*** Opening of Data for processing ***
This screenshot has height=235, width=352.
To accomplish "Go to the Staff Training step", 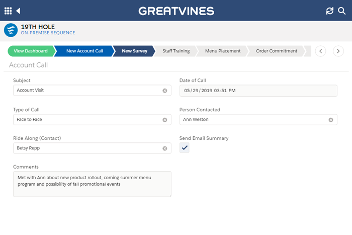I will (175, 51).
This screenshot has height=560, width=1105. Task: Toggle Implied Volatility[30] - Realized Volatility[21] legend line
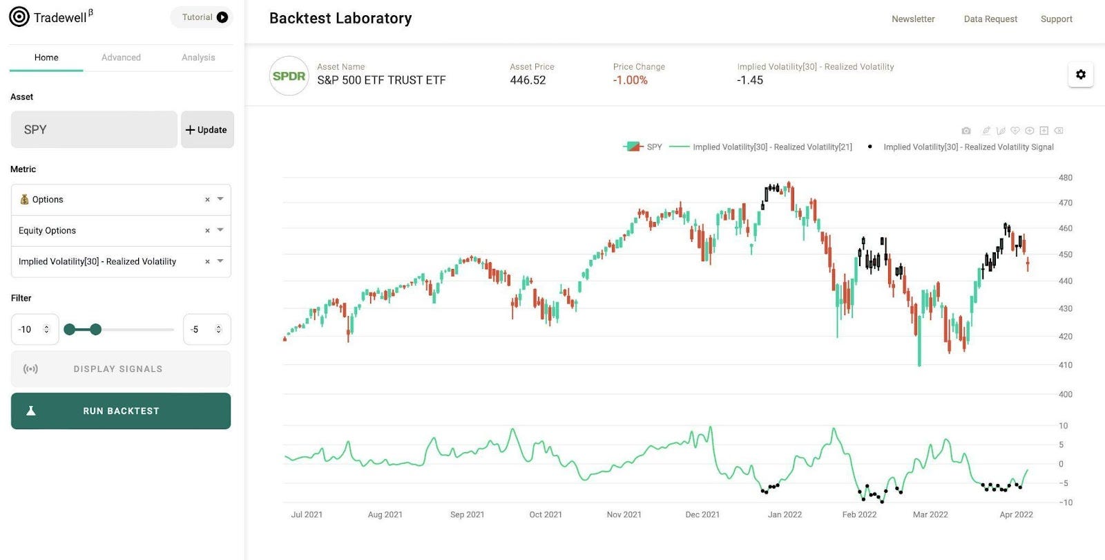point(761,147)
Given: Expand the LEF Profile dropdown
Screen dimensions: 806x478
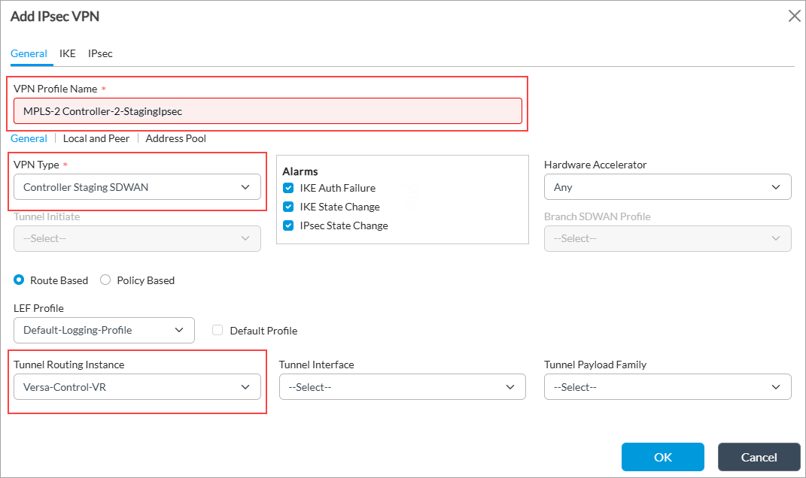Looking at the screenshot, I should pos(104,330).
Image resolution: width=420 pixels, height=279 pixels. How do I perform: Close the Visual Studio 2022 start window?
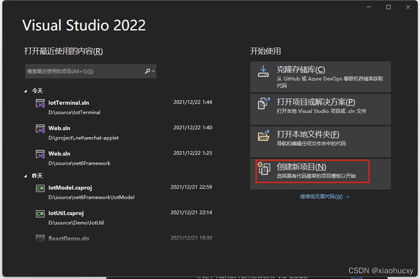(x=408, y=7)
*** Close of Data for processing ***
**The problem**.
Your answer must be exactly the lines from the one with "This screenshot has height=560, width=1105." through the final line of the data, with no pictures in it.

**Answer to this problem**.
This screenshot has height=560, width=1105. Task: Toggle Implied Volatility[30] - Realized Volatility[21] legend line
point(761,147)
Given: Expand the LEF Profile dropdown
Screen dimensions: 806x478
Looking at the screenshot, I should pos(104,330).
Image resolution: width=420 pixels, height=279 pixels. How do I perform: Close the Visual Studio 2022 start window?
(x=408, y=7)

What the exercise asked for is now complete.